Records drawn from a dataset
━━━━━━━━

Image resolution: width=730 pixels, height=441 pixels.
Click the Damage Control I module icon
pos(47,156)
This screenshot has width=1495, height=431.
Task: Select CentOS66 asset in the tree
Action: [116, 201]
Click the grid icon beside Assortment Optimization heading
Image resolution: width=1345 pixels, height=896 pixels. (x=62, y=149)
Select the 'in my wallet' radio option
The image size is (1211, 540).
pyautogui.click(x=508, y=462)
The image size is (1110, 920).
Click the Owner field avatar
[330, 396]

━━━━━━━━

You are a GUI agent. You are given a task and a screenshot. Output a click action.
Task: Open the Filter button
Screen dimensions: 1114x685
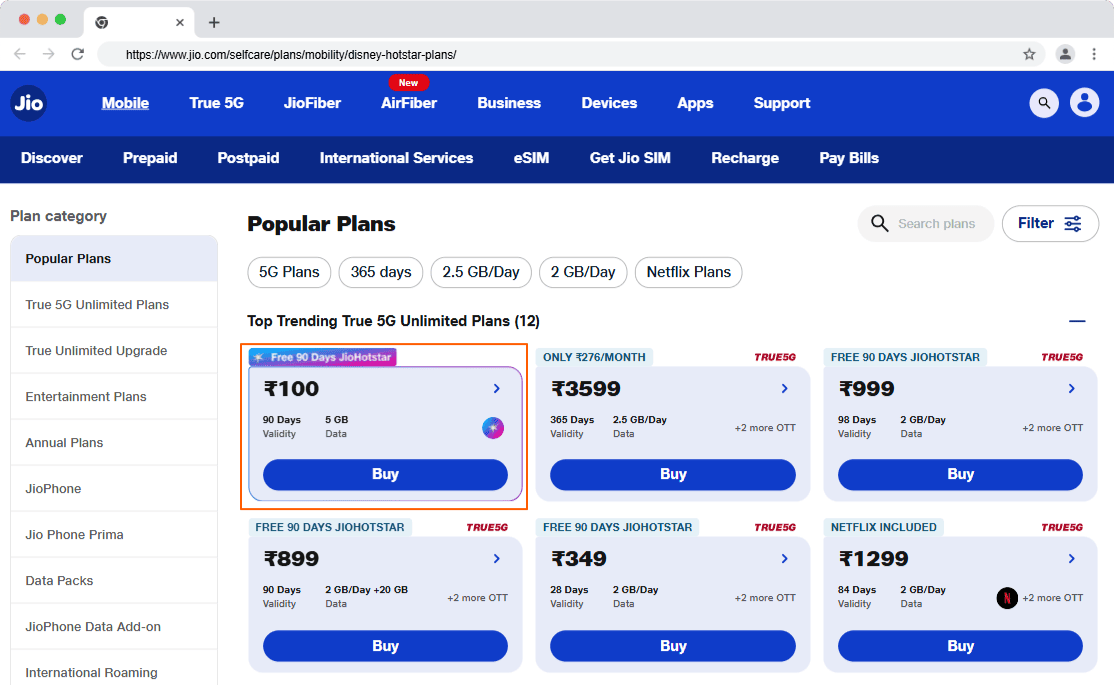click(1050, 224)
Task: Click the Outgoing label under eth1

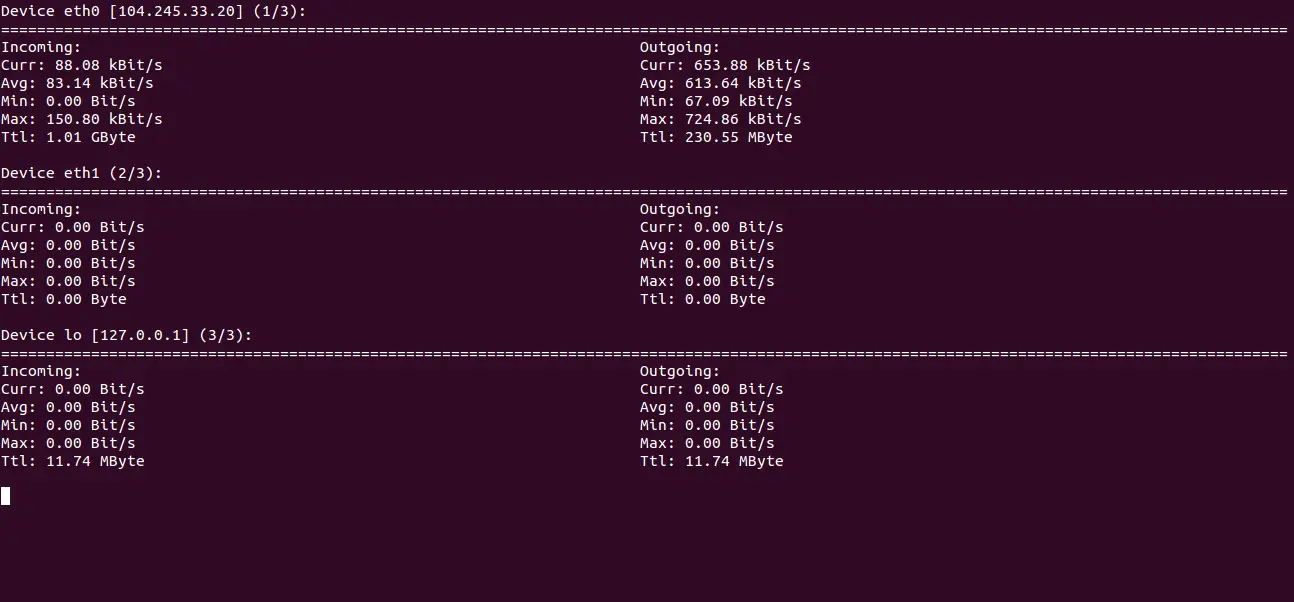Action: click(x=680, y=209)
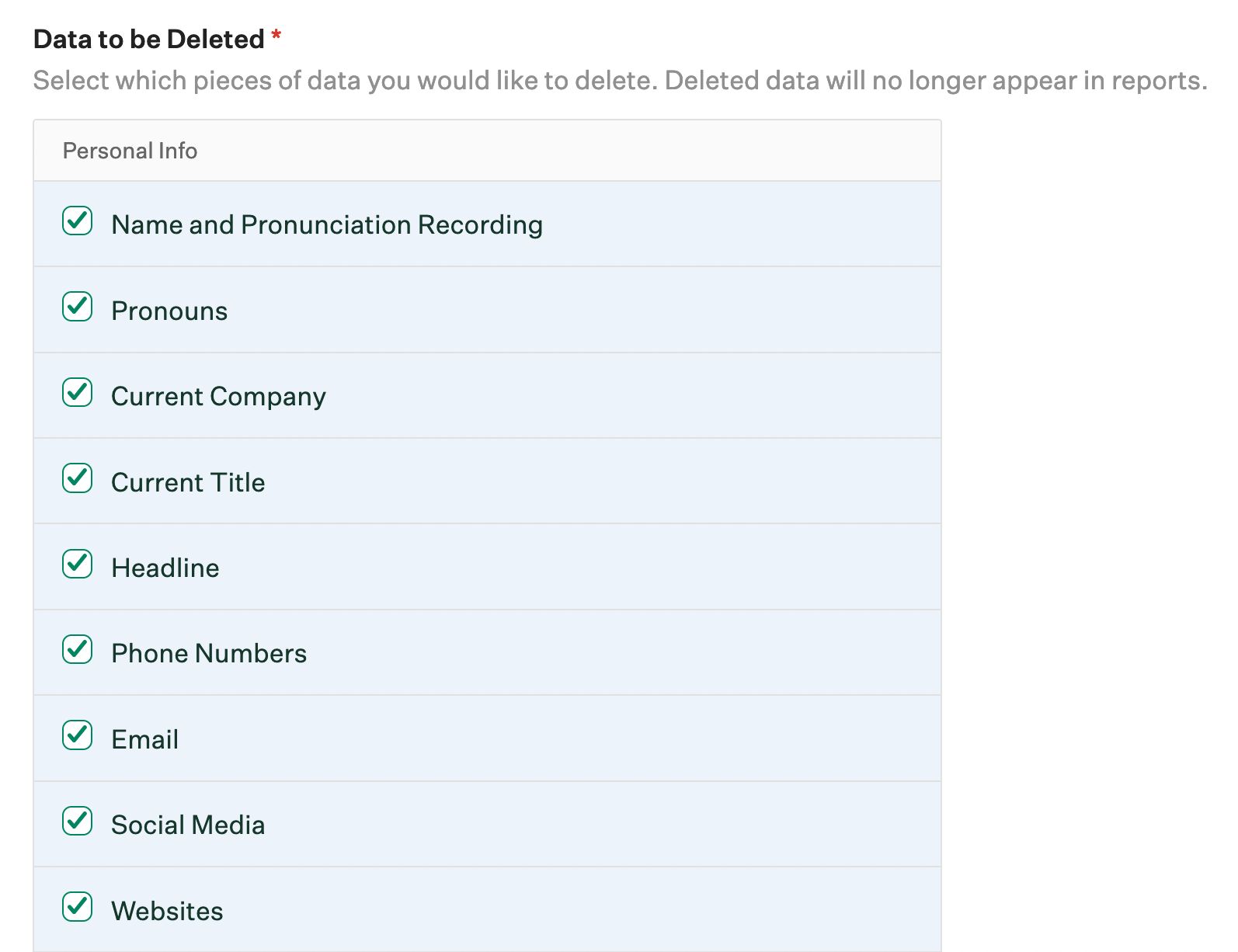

━━━━━━━━

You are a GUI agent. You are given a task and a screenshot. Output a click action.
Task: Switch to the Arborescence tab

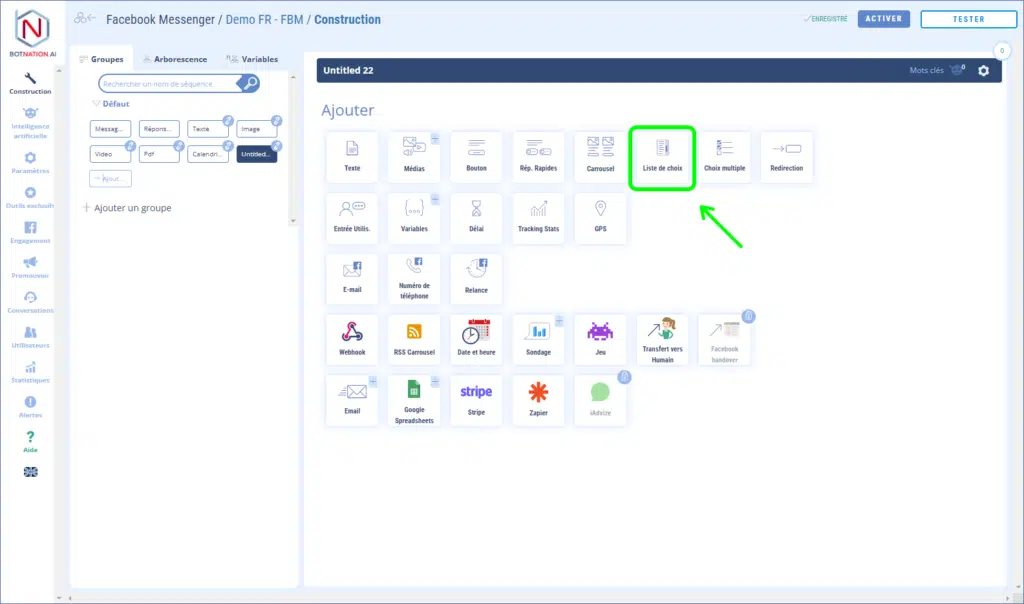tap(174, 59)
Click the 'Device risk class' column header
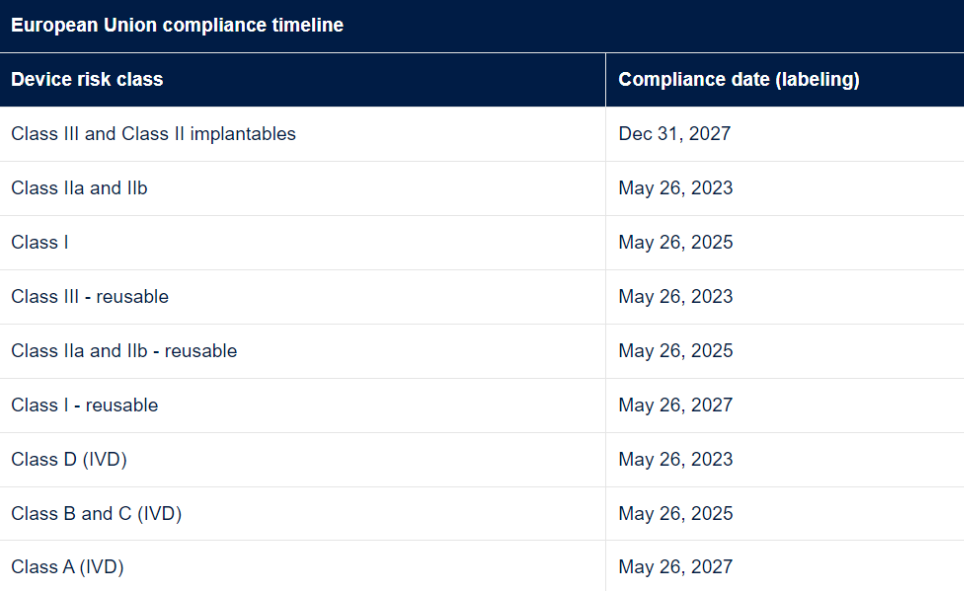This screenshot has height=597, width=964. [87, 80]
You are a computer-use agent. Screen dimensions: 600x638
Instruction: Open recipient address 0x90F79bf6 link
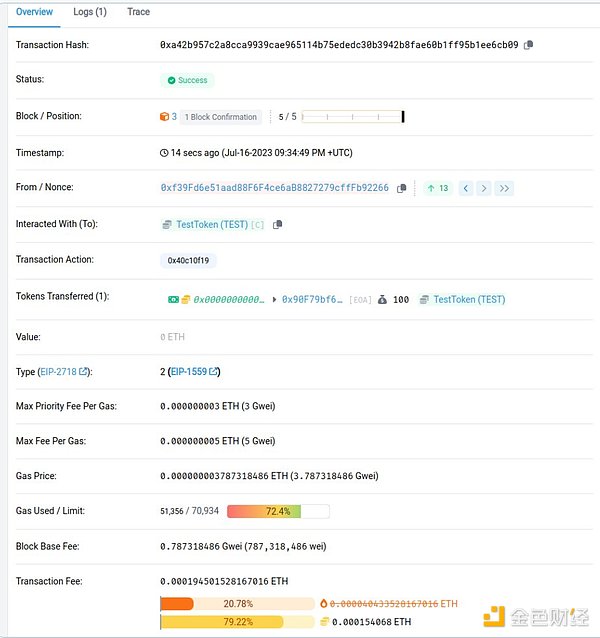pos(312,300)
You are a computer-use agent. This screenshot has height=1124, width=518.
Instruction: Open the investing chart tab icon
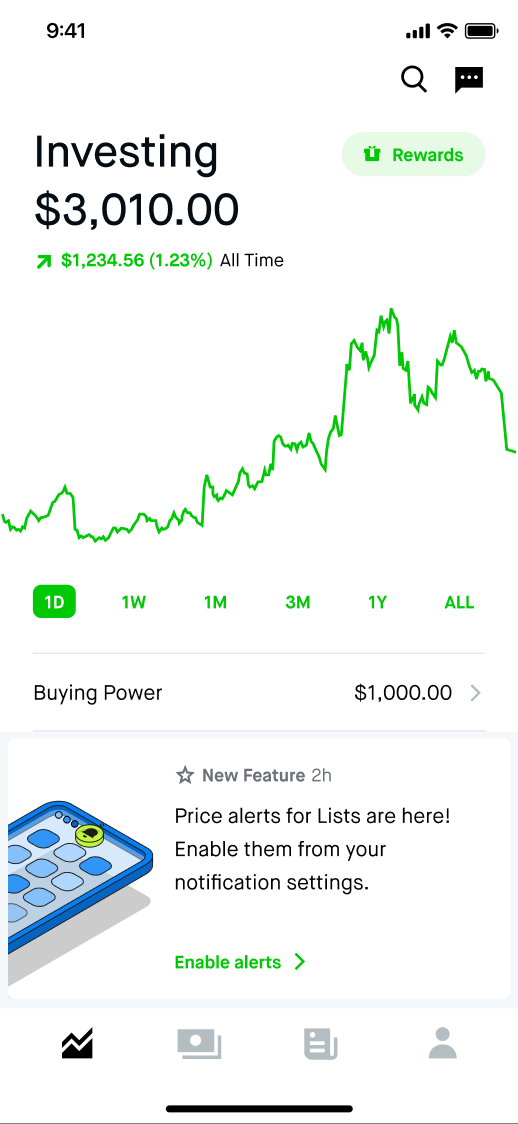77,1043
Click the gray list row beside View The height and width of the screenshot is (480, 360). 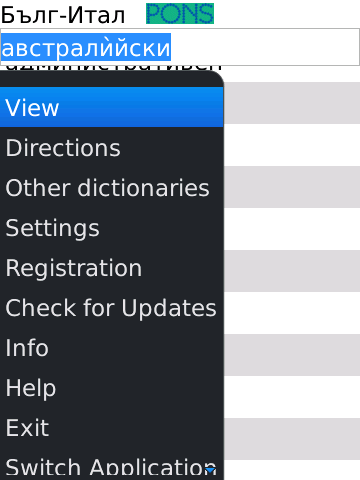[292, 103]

━━━━━━━━

EXERCISE OBJECTIVE -
Of the lines above, show those in which "agent" appears.

ANSWER BELOW -
You are a GUI agent. You are given a task and a screenshot. Output a click action.
You are a GUI agent. You are given a task and a screenshot. Output a click action.
You are a computer-use agent. Screen dimensions: 600x638
You are a computer-use agent. This screenshot has height=1124, width=518.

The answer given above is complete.